The size of each file can be estimated at 5gx64=320g, which is much larger than the memory limit of 4G. So it is not possible to fully load it into memory for processing. Consider adopting a divide-and-conquer approach.

1) Divide-and-conquer/hash mapping: Traverse file A, fetch each URL, and then store the URL in 1000 small files (recorded as) based on the obtained value. This is approximately 300M for each small file. Traversing file B, take the same way as a to store the URL in 1000 small files (recorded as). After this processing, all the possible same URLs are in the corresponding small file (), the corresponding small file cannot have the same URL. Then we only ask for 1000 of the same URL in the small file.

2) Hash statistics: Each pair of small files in the same URL, you can save one of the small file URL to hash_set. Then traverse each URL of the other small file, see if it is in the hash_set just built, if so, then is the common URL, stored in the file can be.

7, how to find the largest number of repetitions in the massive data?

1) Do hash mapping first, and then map the contents of large files to small files.

2) then hash statistics, find the number of repetitions in each small file, and record the number of repetitions.

3) The last quick sort/heap sort/merge sort, to find out the number of repetitions of the data obtained in the previous step is the one that is asked

8, tens of millions or billions of data (there are duplicates), statistics of the most occurrences of the money n data.

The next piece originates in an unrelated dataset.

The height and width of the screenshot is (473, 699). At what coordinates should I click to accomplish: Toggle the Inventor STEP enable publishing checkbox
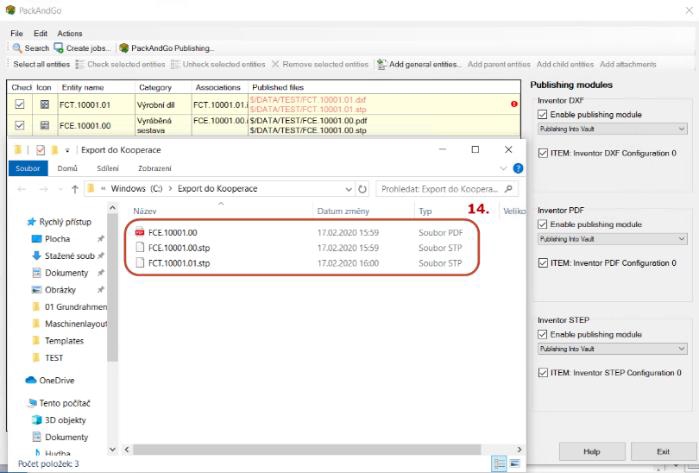(x=542, y=334)

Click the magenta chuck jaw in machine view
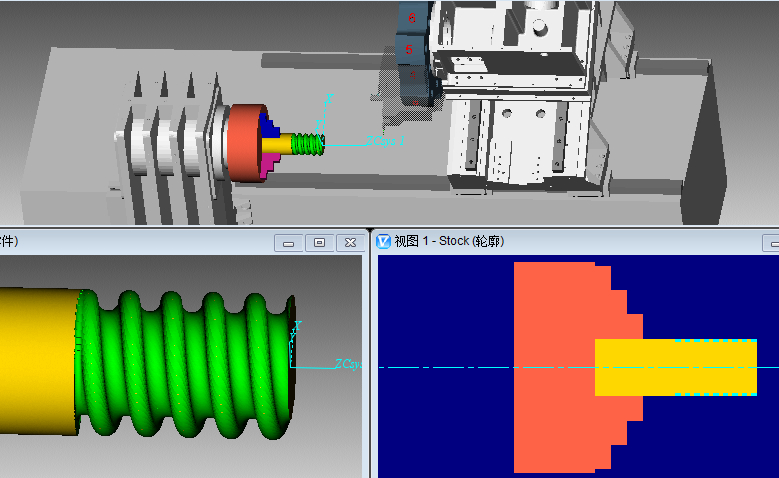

1) If the data can be put directly into the memory, it is not necessary to map the hash to multiple small files.

2) Use hash_map/search binary tree/red black tree, etc. to carry out statistics times.

3) then is to take out the first n most occurrences of the data, you can use the 2nd problem mentioned in the heap mechanism to complete.

Massive data plane question----divide and conquer/hash map + hash Statistics + heap/quick/merge sort

Contact Us

The content source of this page is from Internet, which doesn't represent Alibaba Cloud's opinion; products and services mentioned on that page don't have any relationship with Alibaba Cloud. If the content of the page makes you feel confusing, please write us an email, we will handle the problem within 5 days after receiving your email.

If you find any instances of plagiarism from the community, please send an email to: info-contact@alibabacloud.com and provide relevant evidence. A staff member will contact you within 5 working days.

A Free Trial That Lets You Build Big!

Start building with 50+ products and up to 12 months usage for Elastic Compute Service

  • Sales Support

    1 on 1 presale consultation

  • After-Sales Support

    24/7 Technical Support 6 Free Tickets per Quarter Faster Response

  • Alibaba Cloud offers highly flexible support services tailored to meet your exact needs.